Friday, November 13, 2009

Mary Holds the Child

Can it be permitted, that I hold Him? Why do I not burn away at the touch, if it is He? How can my baby, so soft, so weak, so warm and close, be Him? And how can I ever know my child well enough to be a good mother to him, if he is really He? I can’t play peekaboo with Him! But I can’t help playing peekaboo with him – his cute little giggle is irresistible! I know nothing of God – no mortal can know Him. But I know children, and maybe He is become a child so mortals can know Him as - him. And in a way, perhaps, God has always been a child. A child demands that the world be black and white, that things be either good or bad, right or wrong. Adults learn duplicity, compromise, settling for less. A child is hurt and angry every time someone rejects him –adults shrug it off as the way things are. A child believes in the miraculous, the impossible, sees it as surely as he sees the room around him. Adults know that it’s all mundane, as ordinary and earthy as eating, and that only the pragmatic survive.
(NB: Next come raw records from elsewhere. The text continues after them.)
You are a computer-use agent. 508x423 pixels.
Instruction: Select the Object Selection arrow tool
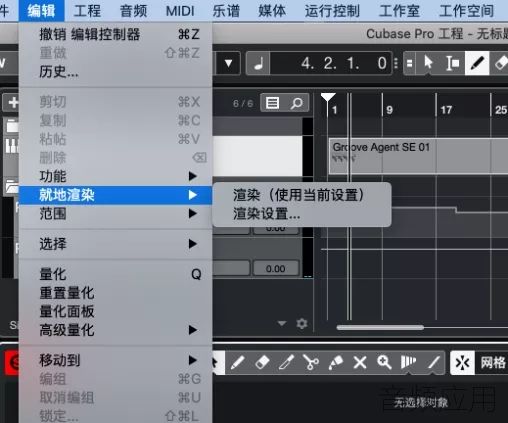pyautogui.click(x=428, y=63)
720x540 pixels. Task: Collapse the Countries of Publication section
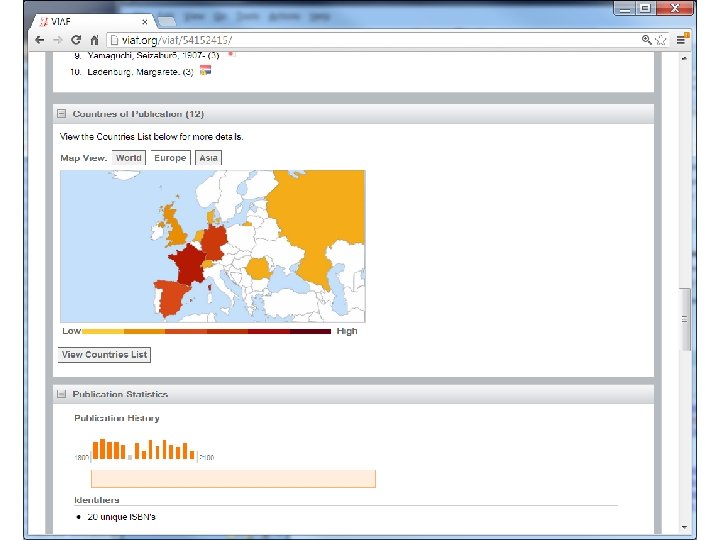point(62,113)
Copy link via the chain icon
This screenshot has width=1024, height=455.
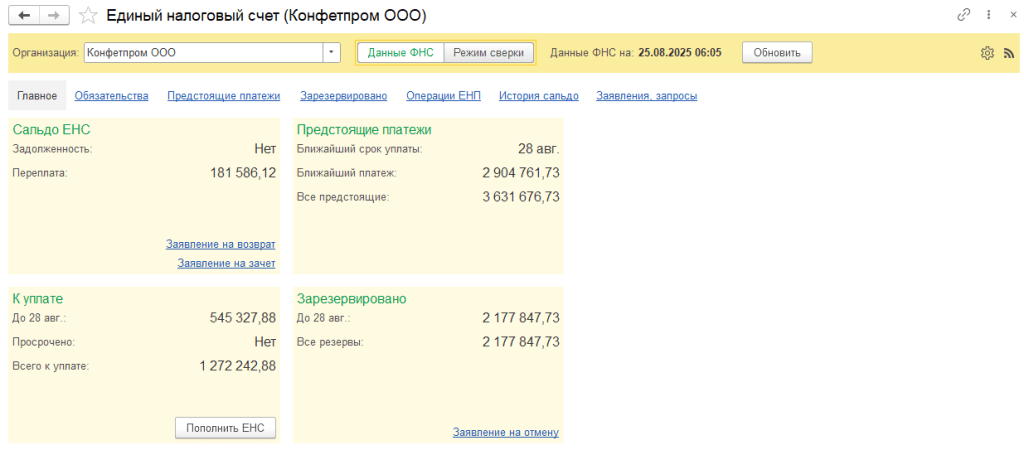coord(964,15)
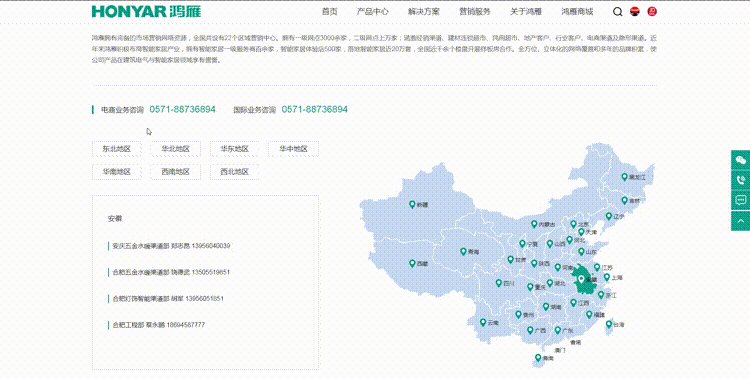Open the message chat bubble icon
This screenshot has width=750, height=379.
[740, 200]
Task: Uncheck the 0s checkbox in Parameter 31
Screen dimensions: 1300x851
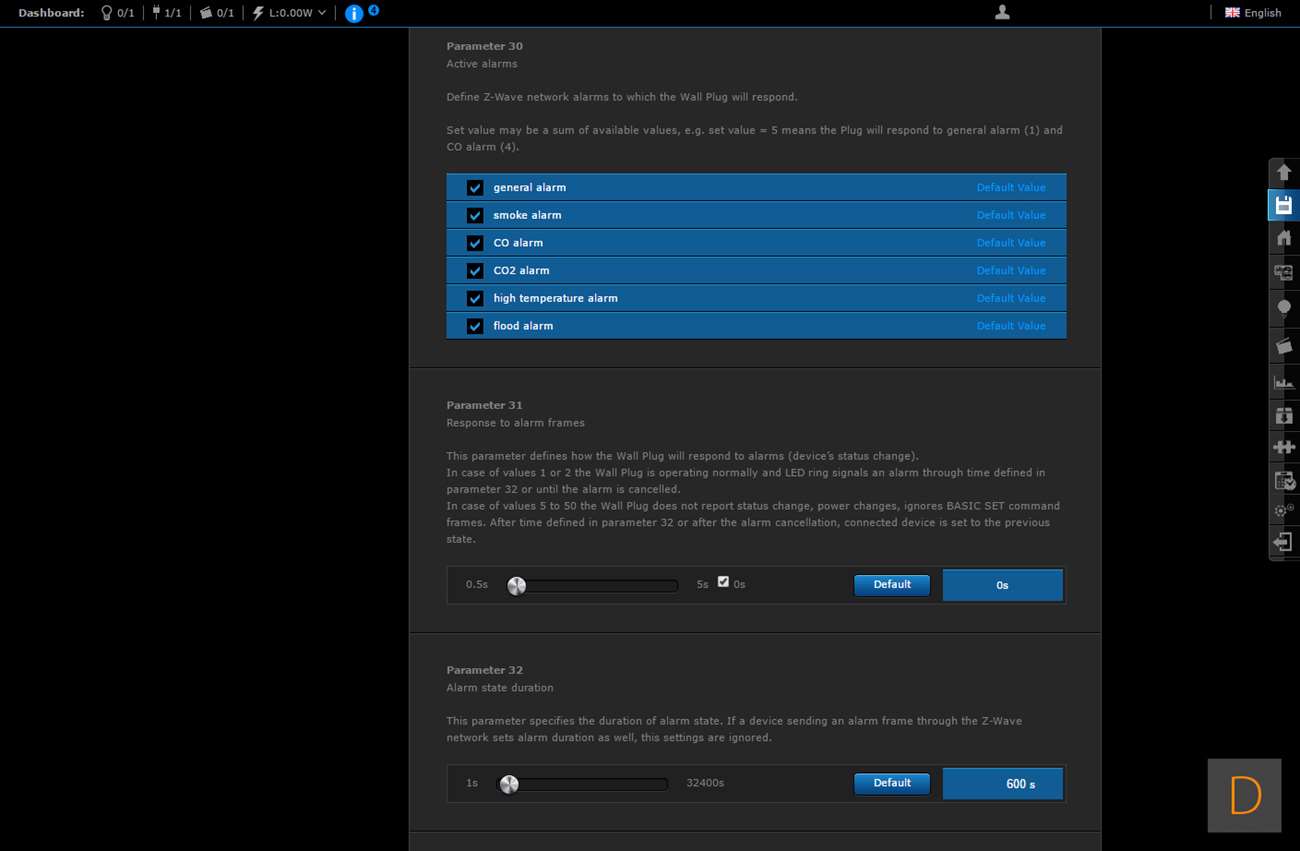Action: pos(723,582)
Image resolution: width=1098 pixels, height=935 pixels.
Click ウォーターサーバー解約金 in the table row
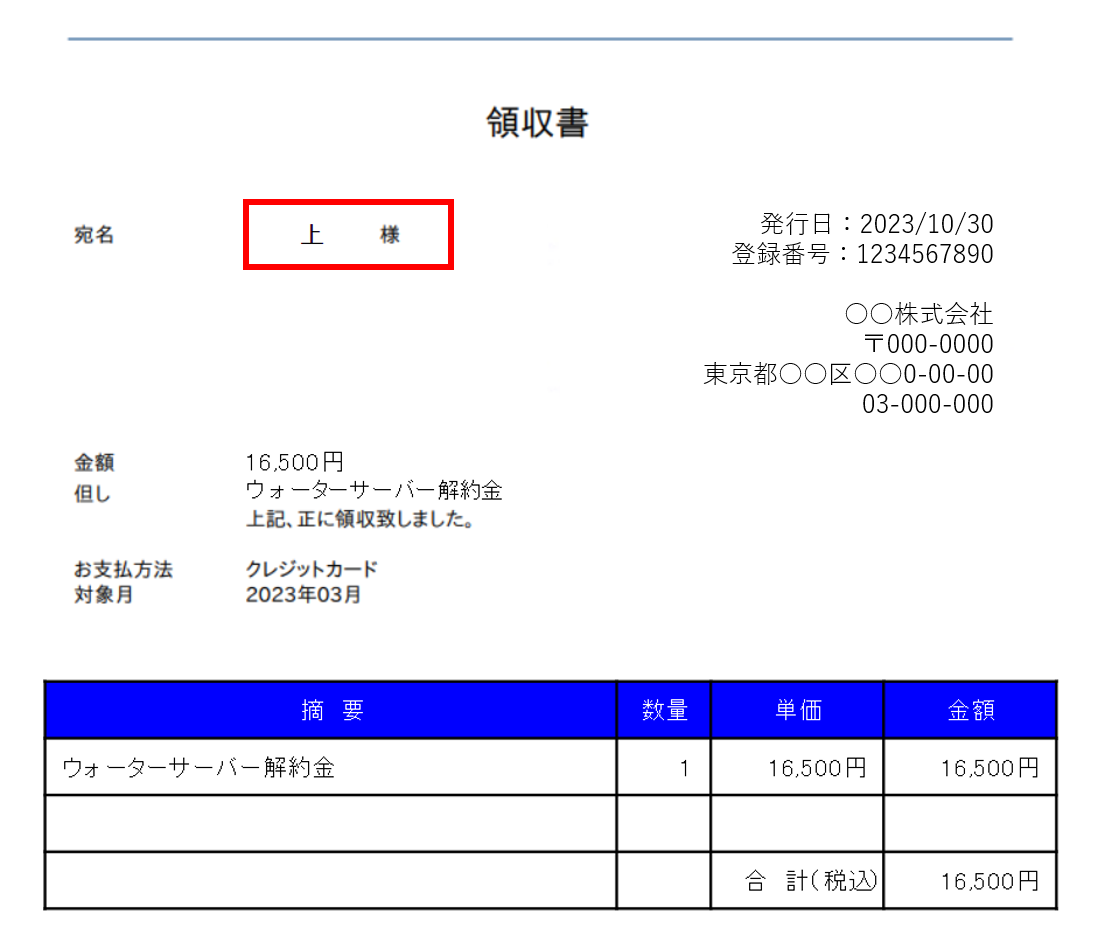point(198,768)
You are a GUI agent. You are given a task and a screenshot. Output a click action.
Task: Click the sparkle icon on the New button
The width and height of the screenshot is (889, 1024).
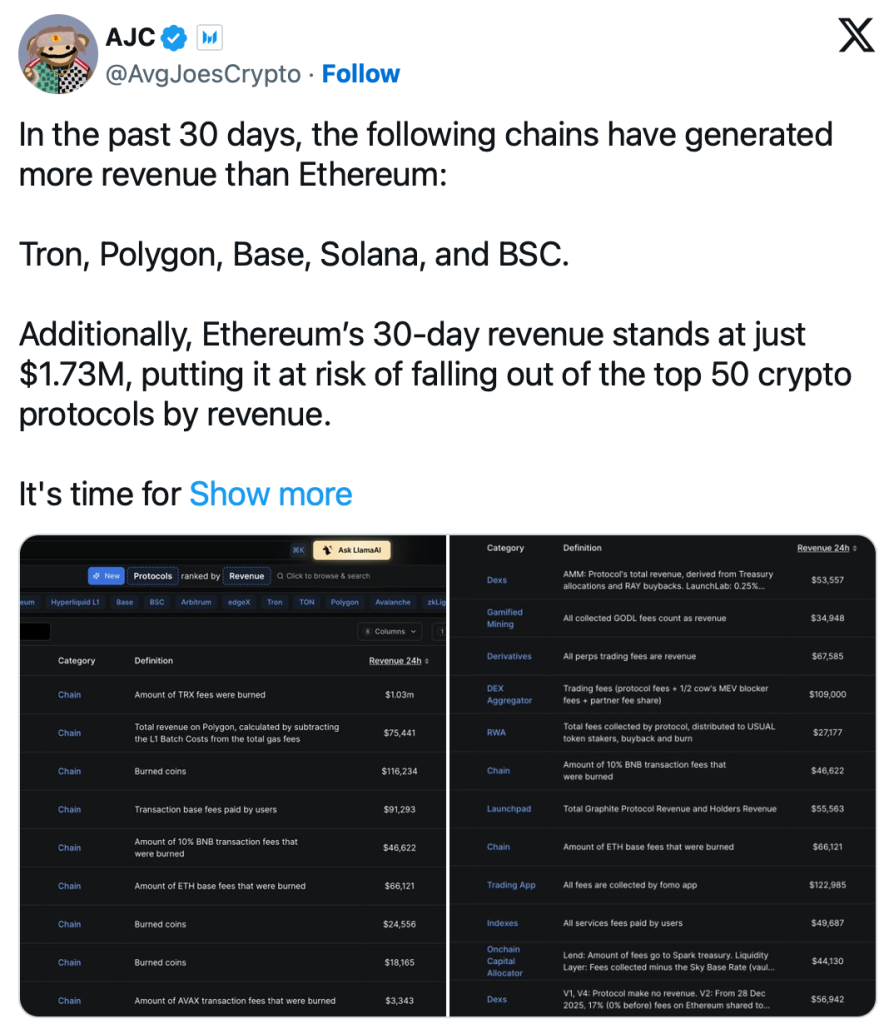click(x=96, y=576)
And a child knows nothing of real suffering – even if he experiences it, he doesn’t understand it. But an adult suffers, and knows what it means, and knows he is as helpless as the child, though he strives like a man to fix the problems. And – oh, God! – a child doesn’t know what death is – but an adult does. O my Child, my child, that you will have to learn that lesson! But my God, my God, perhaps You should know what we adults go through, even in that. Yes, Child, You have always been a child. And I wonder, have you come here to grow up? Or will You try to teach us to be children? Will you manage to do both?